# Quantization Aware Training using the Model Compression Toolkit - example in Keras
[Run this tutorial in Google Colab](https://colab.research.google.com/github/sony/model_optimization/blob/main/tutorials/notebooks/mct_features_notebooks/keras/example_keras_qat.ipynb)
## Overview
This tutorial will demonstrate how to use the Quantization Aware Training (QAT) API of the Model Compression Toolkit (MCT). We will train a neural network on the MNIST dataset and apply quantization using the MCT QAT API to optimize the model for efficient hardware deployment without sacrificing accuracy.

## Summary
In this tutorial, we will cover:

1. **Training a Keras model on MNIST:** We'll begin by constructing a simple neural network and training it on the MNIST dataset. 
2. **Configuring Target Platform Capabilities (TPC):** Define the quantization settings for weights and activations.
3. **Preparing the Model for QAT:** Convert the floating-point model into a QAT-ready model using MCT. 
4. **Training the Model with QAT:**  Perform quantization-aware training to preserve model accuracy.
5. **Evaluating and Exporting the Quantized Model:** Finalize and export the optimized quantized model for deployment.

## Setup
Install the relevant packages:

In [None]:
TF_VER = '2.14.0'
!pip install -q tensorflow~={TF_VER}

In [None]:
import importlib
if not importlib.util.find_spec('model_compression_toolkit'):
    !pip install model_compression_toolkit

In [None]:
import tensorflow as tf
from keras import Model, layers, datasets
import model_compression_toolkit as mct
import numpy as np

## Loading and Preprocessing MNIST
Let's define the dataset loaders to retrieve the train and test parts of the MNIST dataset, including preprocessing:

In [None]:
num_classes = 10
input_shape = (28, 28, 1)

# Load the MNIST dataset
(train_images, train_labels), (test_images, test_labels) = datasets.mnist.load_data()

# Normalize the images to [0, 1] range
train_images = train_images.astype('float32') / 255.0
test_images = test_images.astype('float32') / 255.0

# Add Channels axis to data
train_images = np.expand_dims(train_images, -1)
test_images = np.expand_dims(test_images, -1)

# convert class vectors to binary class matrices
train_labels = tf.keras.utils.to_categorical(train_labels, num_classes)
test_labels = tf.keras.utils.to_categorical(test_labels, num_classes)

## Creating a Keras Model
In this section, we create a simple Keras model to demonstrate the QAT process.
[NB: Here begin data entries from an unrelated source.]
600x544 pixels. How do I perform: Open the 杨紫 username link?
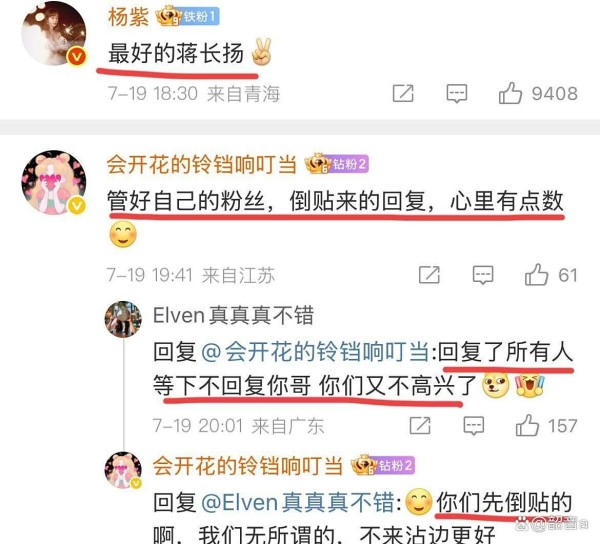(x=128, y=17)

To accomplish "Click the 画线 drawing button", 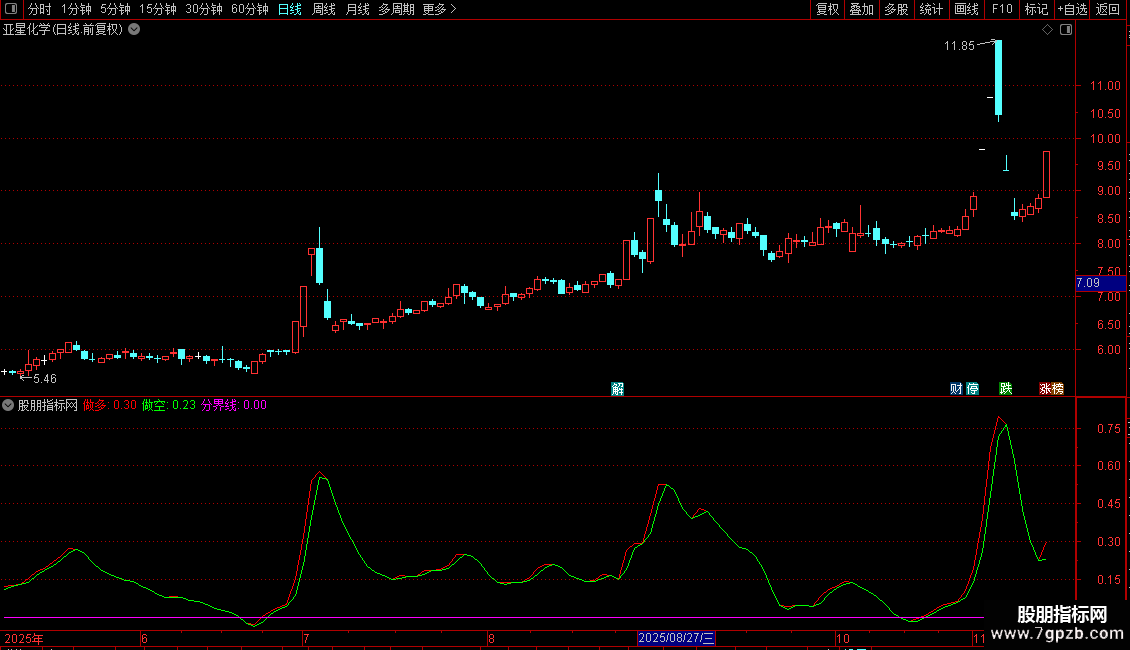I will tap(966, 9).
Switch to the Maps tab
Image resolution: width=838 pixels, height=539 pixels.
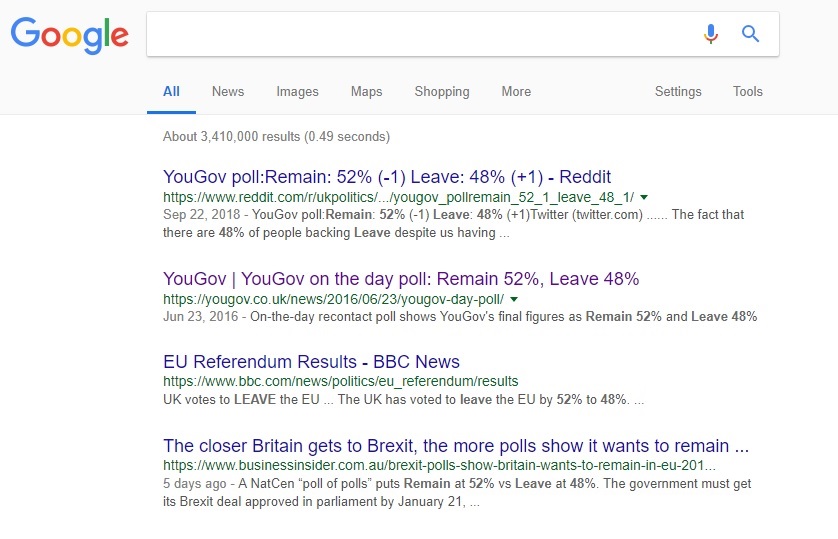pos(366,91)
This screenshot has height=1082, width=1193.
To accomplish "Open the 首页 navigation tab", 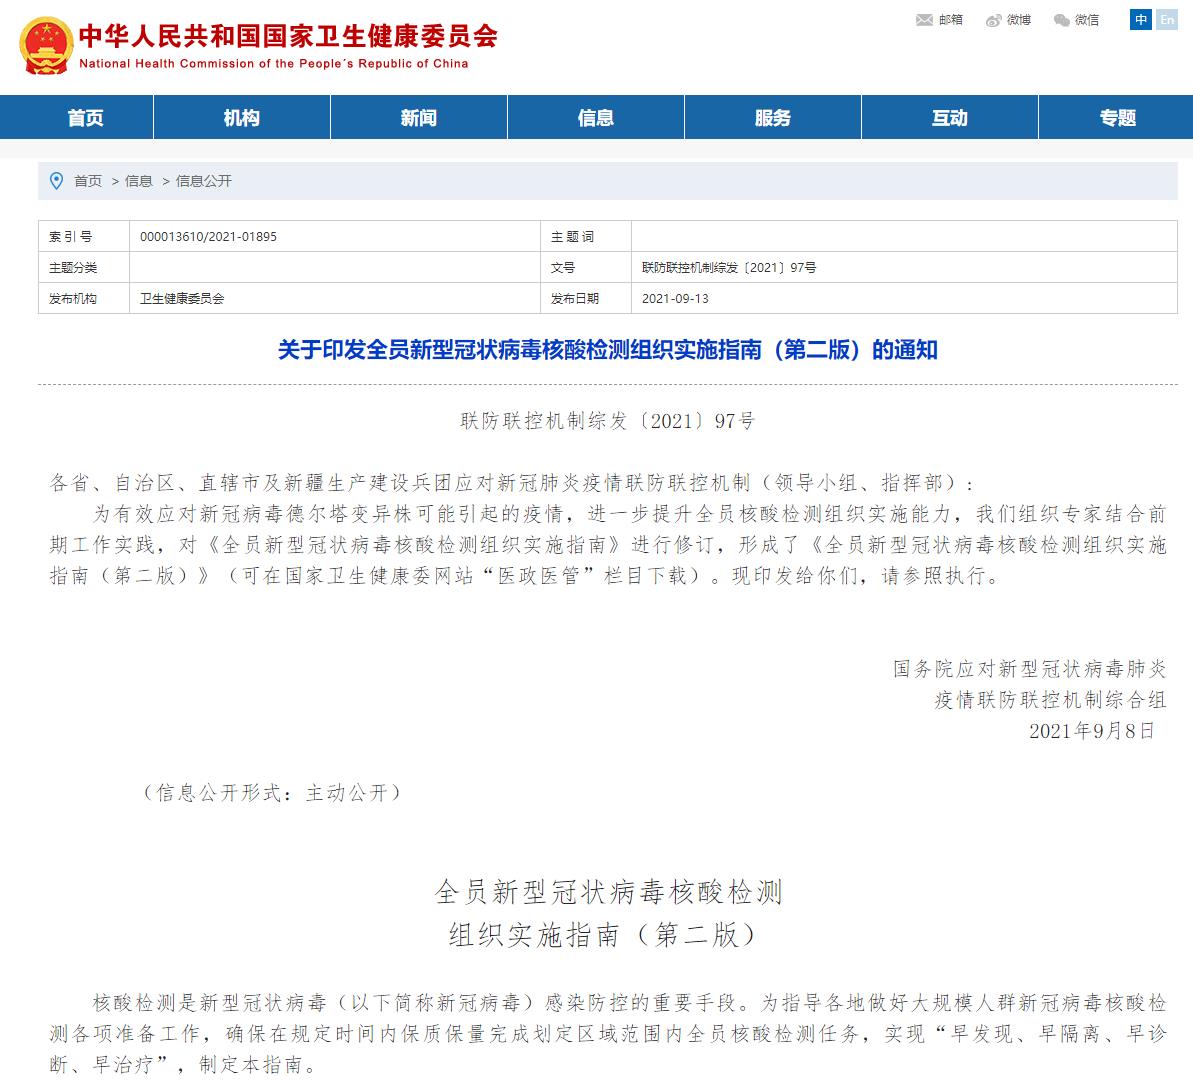I will click(x=85, y=118).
The model consists of two convolutional layers, two dense layers, and dropout layers for regularization.

In [None]:
def create_model():
    _input = layers.Input(shape=input_shape)
    x = layers.Conv2D(16, 3, strides=2, padding='same', activation='relu')(_input)
    x = layers.Conv2D(32, 3, strides=2, padding='same', activation='relu')(x)
    x = layers.Flatten()(x)
    x = layers.Dropout(0.5)(x)
    x = layers.Dense(128, activation='relu')(x)
    x = layers.Dropout(0.5)(x)
    x = layers.Dense(num_classes, activation='softmax')(x)
    model = Model(inputs=_input, outputs=x)
    model.summary()
    model.compile(loss="categorical_crossentropy", optimizer="adam", metrics=["accuracy"])
    return model

## Training the Model on MNIST
Next, we will train the dense model using the preprocessed MNIST dataset.

In [None]:
epochs = 6
batch_size = 128

# Train and evaluate the model
model = create_model()
model.fit(train_images, train_labels, epochs=epochs, batch_size=batch_size, validation_data=(test_images, test_labels))
model.evaluate(test_images, test_labels)

## Preparing the Model for Hardware-Friendly Quantization Aware Training with MCT
## Target Platform Capabilities
MCT optimizes the model for dedicated hardware. This is done using TPC (for more details, please visit our [documentation](https://sonysemiconductorsolutions.github.io/mct-model-optimization/api/api_docs/modules/target_platform_capabilities.html)). In this tutorial, we use a TPC configuration that applies 2-bit quantization for weights and 3-bit quantization for activations.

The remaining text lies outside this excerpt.